Estes problemas, sabe o Negócios, manifestam-se em dois investimentos estruturantes do ponto de vista da economia angolana. O primeiro é o Corredor do Lobito. Neste caso, a International Development Finance Corporation (DFC), agência norte-americana que deveria financiar o projeto em 250 milhões de dólares, quer alterar os termos deste empréstimo. A DFC pretende converter o financiamento numa participação e ir saindo conforme for pago. Esta pretensão contradiz o contrato de concessão já assinado e poderá perturbar o calendário de execução da empreitada.

 

Outro financiamento norte-americano que ainda não foi efetivado, este a cargo do Exim Bank – agência oficial de crédito à exportação dos EUA –, é o destinado à construção de duas centrais de energia fotovoltaica em Angola, na província de Malanje e no Ícolo-bengo, província de Luanda, um investimento na ordem de 900 milhões de dólares (827 milhões de euros). Neste particular, o “compliance” do Exim Bank exige que o Governo angolano não lide com países, empresas ou pessoas sancionadas por Washington, critério difícil de satisfazer, atendendo a que Luanda se relaciona com estados como o russo e o cubano.

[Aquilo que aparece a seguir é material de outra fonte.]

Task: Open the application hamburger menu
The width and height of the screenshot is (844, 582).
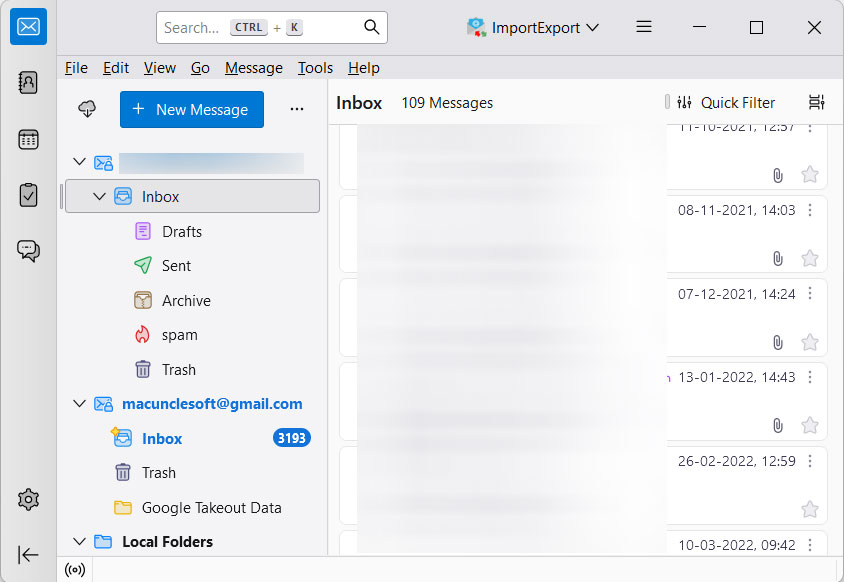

Alívio na dívida e mais investimento chinês

As questões levantadas pelos Estados Unidos são um sinal das dificuldades em transformar um namoro diplomático numa relação estável e mostram que João Lourenço adota uma estratégia prudente ao querer manter uma via privilegiada com Pequim. Ao contrário da China, cujo rumo da política internacional é previsível, os EUA são caracterizados por uma volatilidade que é inimiga do longo prazo.

Nesta medida, a visita de João Lourenço à China foi bem-sucedida. O Presidente angolano conseguiu, nas suas próprias palavras, “medidas de alívio da dívida que não prejudicam os interesses de nenhuma das partes” e desafiou as autoridades chinesas a financiarem a construção de uma grande base aérea militar para a Força Aérea Nacional de Angola, pela empresa chinesa AVIC, que construiu o Aeroporto Internacional António Agostinho Neto, em Luanda, assim como a construção do metro de superfície de Luanda.

Além disso, manifestou o seu desejo “de ver empresários chineses como acionistas na refinaria do Lobito em fase de construção, assim como a aquisição de interesses participativos em blocos petrolíferos onde temos disponibilidade tanto em ‘offshore’ como em ‘onshore’”.

Segundo João Lourenço, Angola pretende alterar as bases das contrapartidas que têm vigorado no relacionamento bilateral, atraindo mais investimento privado e público da China, “desde que seja sem o petróleo a servir como colateral”, como foi prática nas últimas décadas.

Desta visita de Lourenço a Pequim, sobressai a perceção de que a China pretende manter uma relação forte com Angola, apesar da concorrência crescente do Ocidente. O líder chinês, XI Jinping, oferece estabilidade e discrição, dois predicados que não são suscetíveis de serem garantidos por países onde existe pluralidade política e o escrutínio público é constante.

O Presidente angolano “tem dois amores” e sabe que ambos são importantes para a estabilidade do país. A chave para o êxito reside em conseguir mantê-los do seu lado.